UN humanitarian chief urges full and unhindered access to Darfur camp
|Publisher||UN News Service|
|Publication Date||13 August 2010|
|Cite as||UN News Service, UN humanitarian chief urges full and unhindered access to Darfur camp, 13 August 2010, available at: http://www.refworld.org/docid/4c6a34d7c.html [accessed 9 October 2015]|
|Disclaimer||This is not a UNHCR publication. UNHCR is not responsible for, nor does it necessarily endorse, its content. Any views expressed are solely those of the author or publisher and do not necessarily reflect those of UNHCR, the United Nations or its Member States.|
The United Nations humanitarian chief today called for immediate access to a camp for internally displaced persons (IDPs) in Sudan's Darfur region that has been closed off to aid workers for nearly two weeks, voicing concern about the needs of the 82,000 people residing there.
"I am extremely concerned about the welfare of the IDPs at Kalma camp, to whom we have not been able to deliver relief for 13 days," said John Holmes, the Under-Secretary-General for Humanitarian Affairs and UN Emergency Relief Coordinator.

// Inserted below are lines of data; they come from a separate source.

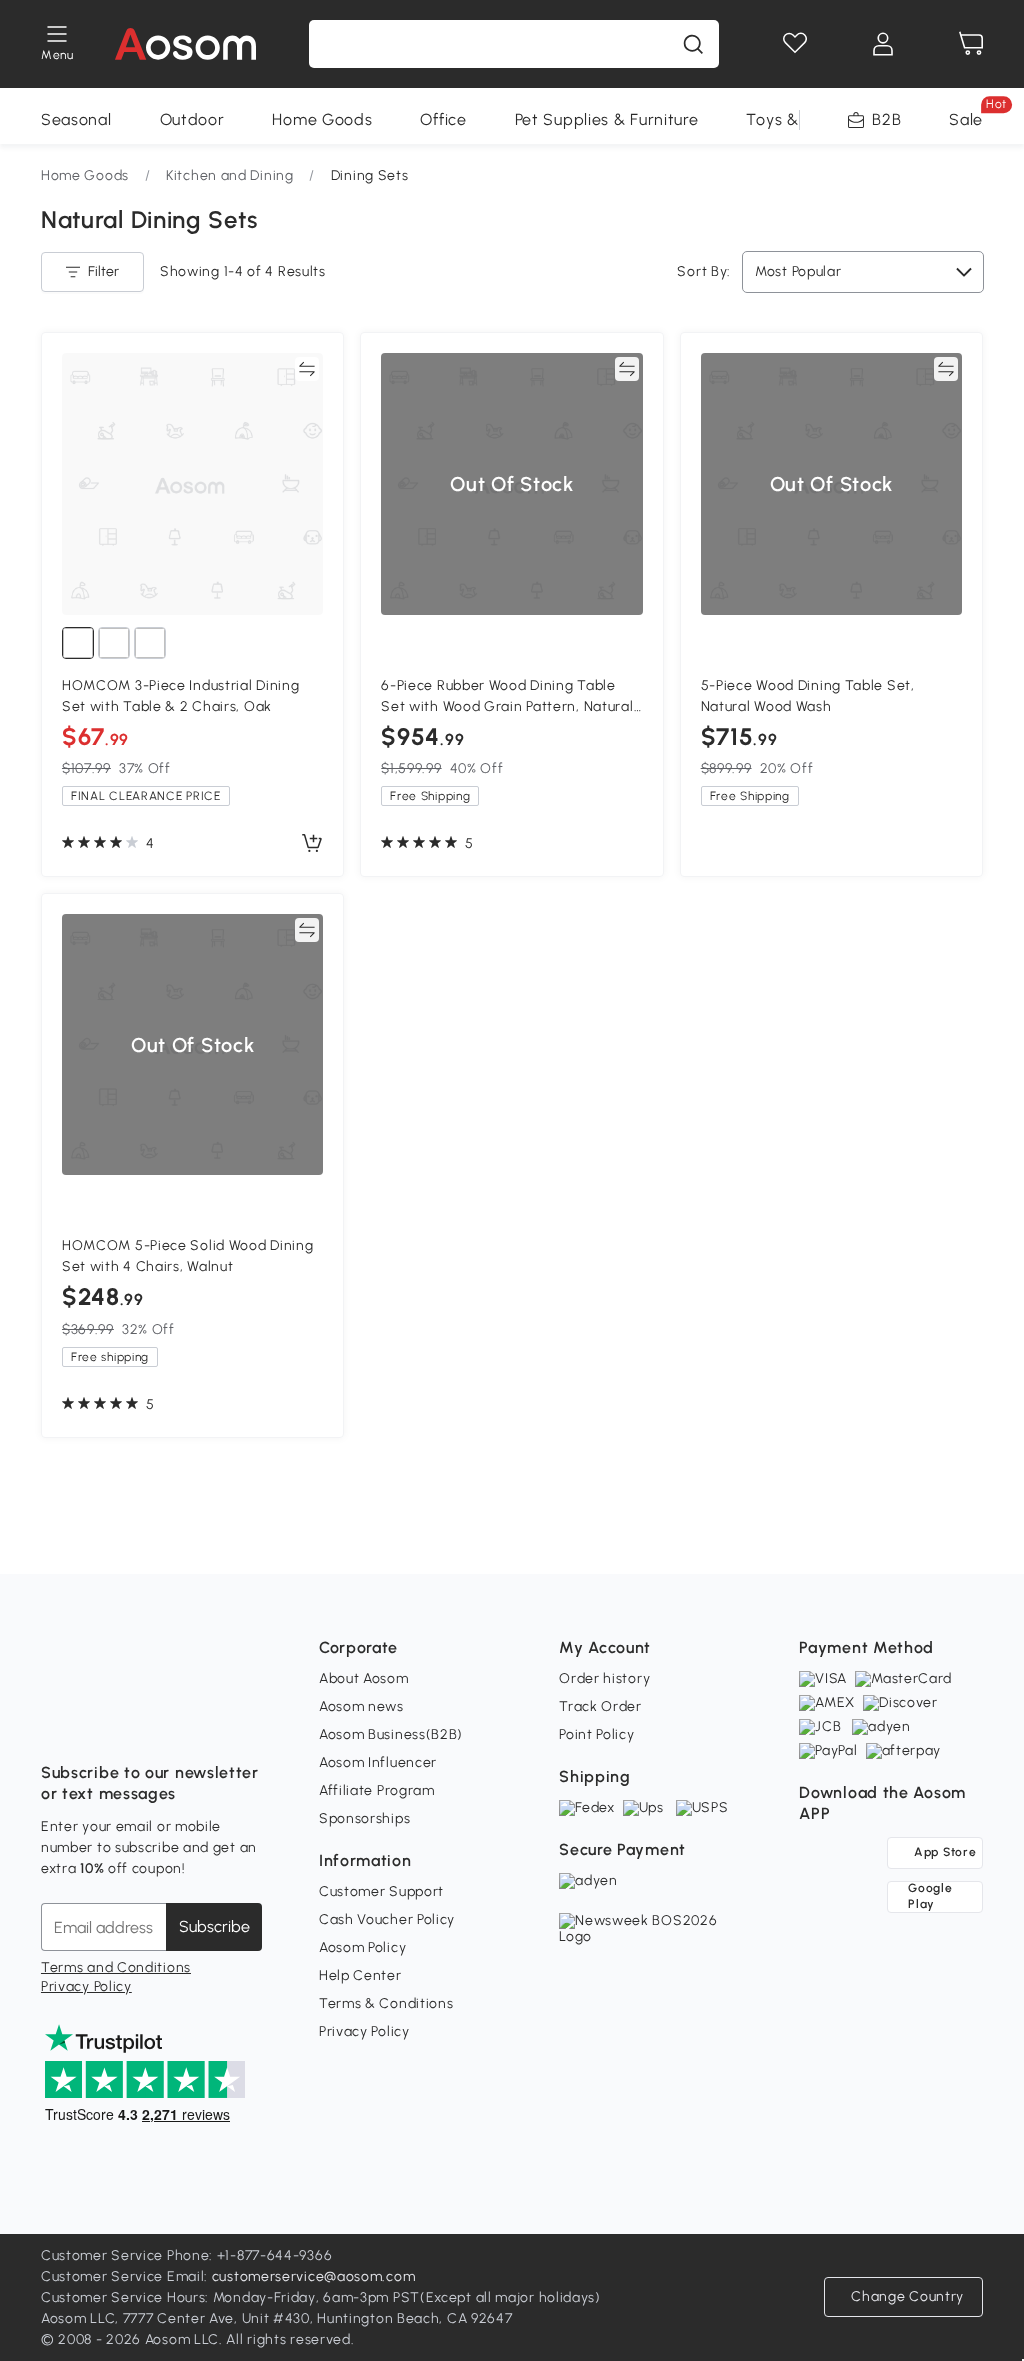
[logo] (185, 44)
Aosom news (361, 1706)
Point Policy (596, 1734)
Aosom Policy (362, 1947)
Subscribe (214, 1926)
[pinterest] (189, 1723)
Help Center (360, 1975)
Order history (604, 1678)
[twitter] (233, 1723)
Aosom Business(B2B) (391, 1734)
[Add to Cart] (312, 844)
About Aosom (364, 1678)
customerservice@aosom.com (314, 2276)
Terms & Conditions (386, 2003)
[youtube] (145, 1723)
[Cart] (971, 44)
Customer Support (381, 1891)
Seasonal (76, 119)
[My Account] (883, 44)
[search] (693, 44)
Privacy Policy (86, 1986)
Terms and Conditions (116, 1967)
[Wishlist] (795, 44)
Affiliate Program (377, 1790)
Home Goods (322, 119)
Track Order (600, 1706)
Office (443, 119)
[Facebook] (57, 1723)
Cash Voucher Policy (387, 1919)
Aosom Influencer (378, 1762)
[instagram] (101, 1723)
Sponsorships (364, 1818)
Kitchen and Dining (230, 175)
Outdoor (192, 119)
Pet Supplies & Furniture (607, 119)
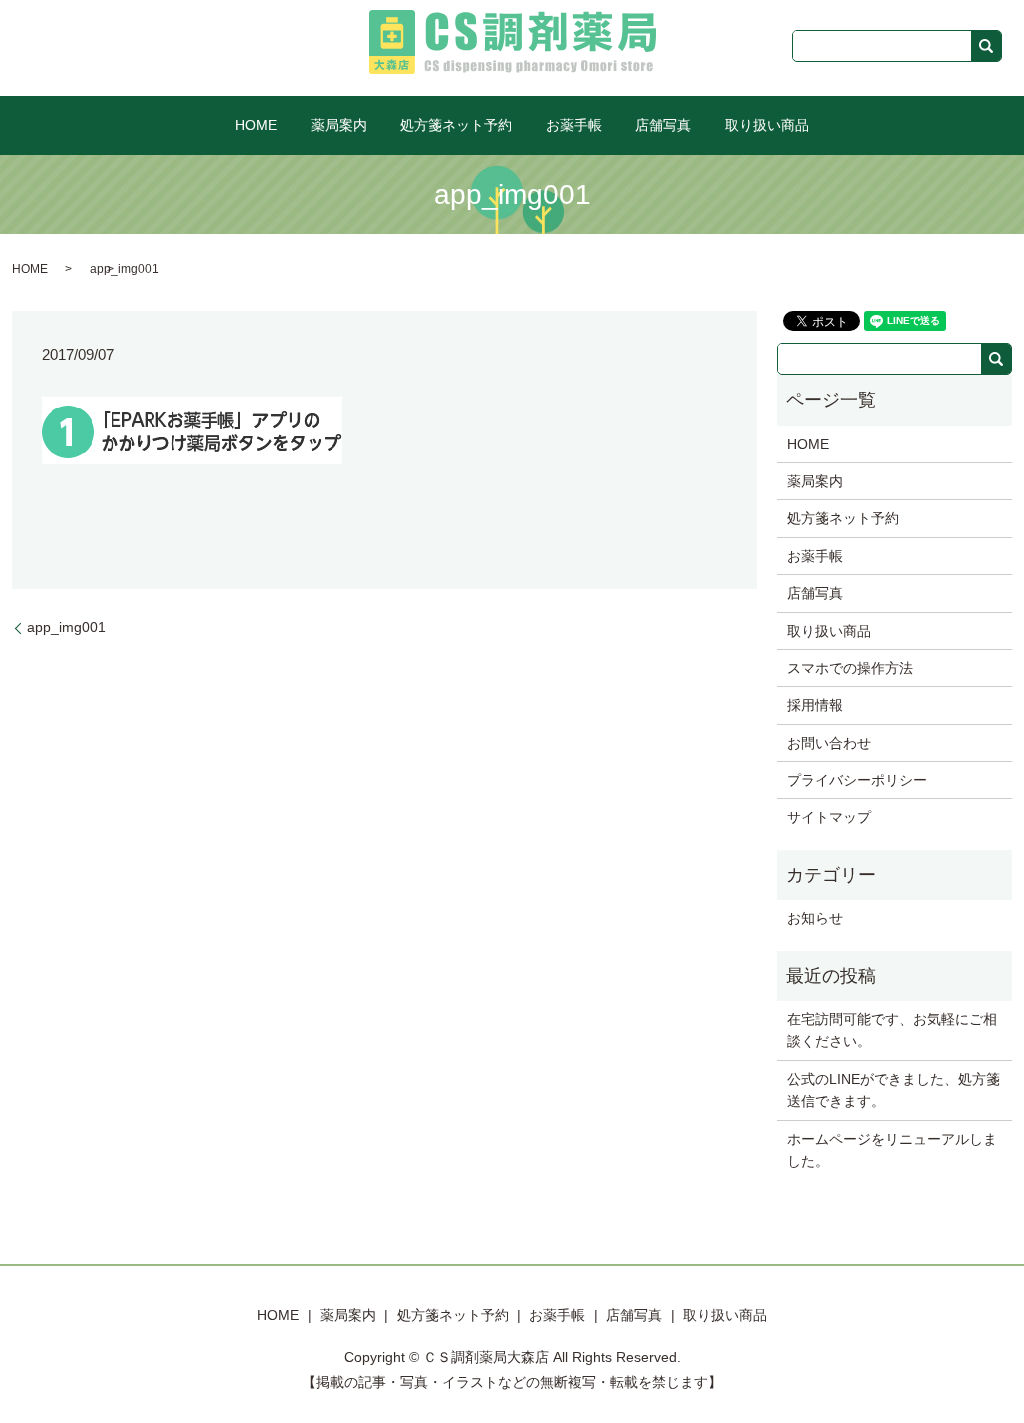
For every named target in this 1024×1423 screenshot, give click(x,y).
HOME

The Kalma camp in South Darfur has been the scene of recent tensions following the conclusion of the latest round of peace talks in Doha, Qatar, with some groups contending they were unrepresented. Thousands of IDPs took part in deadly protests in the camp.
In addition, Government officials in South Darfur are demanding that the joint UN-AU peacekeeping force, known as UNAMID, hand over six local leaders - five men and one woman - who sought protection at the mission's community policing centre (CPC) outside the camp following last week's protests.
A UNAMID team that visited Kalma on Tuesday reported that large parts of the camp appeared deserted, the inhabitants having left for either the CPC or one of the surrounding villages.
UN humanitarian agencies and international non-governmental organizations (NGOs) that have aid programmes in Kalma are still being prevented from entering the camp by local authorities on the ground, despite recent reassurances that such restrictions had not been imposed, the UN Office for the Coordination of Humanitarian Affairs (OCHA) said in a news release.
"We need immediate access so we can respond to the needs and conditions of those remaining there. We also need to find out how many people have left, and where they have gone, in order to provide relief to them too," said Mr. Holmes, adding that many thousands of IDPs from Kalma remain unaccounted for.
UN agencies and NGOs are prepared to resume humanitarian operations immediately to provide the IDPs with the necessary food, water and sanitation, health, nutritional support, shelter and non-food items.
OCHA noted that constraints on aid agencies operating in the strife-torn region have been steadily increasing since March 2009, when 11 international NGOs were expelled from Darfur, where some 300,000 people are estimated to have been killed and another 2.7 million others displaced from their homes since fighting erupted in 2003 between rebel groups and Government forces backed by Janjaweed militiamen.
Two staff members from the International Organization for Migration (IOM) were also expelled last month.
In addition to the obstruction of aid efforts at Kalma camp, approximately 100,000 people affected by fighting in the eastern Jebel Marra region have been unreachable since February, it added.
"The United Nations has been in close contact with the relevant Sudanese authorities to restore access to both Kalma and eastern Jebel Marra, but until today progress has not been forthcoming," said Mr. Holmes.
If access is not urgently restored, the situation could deteriorate rapidly, he warned.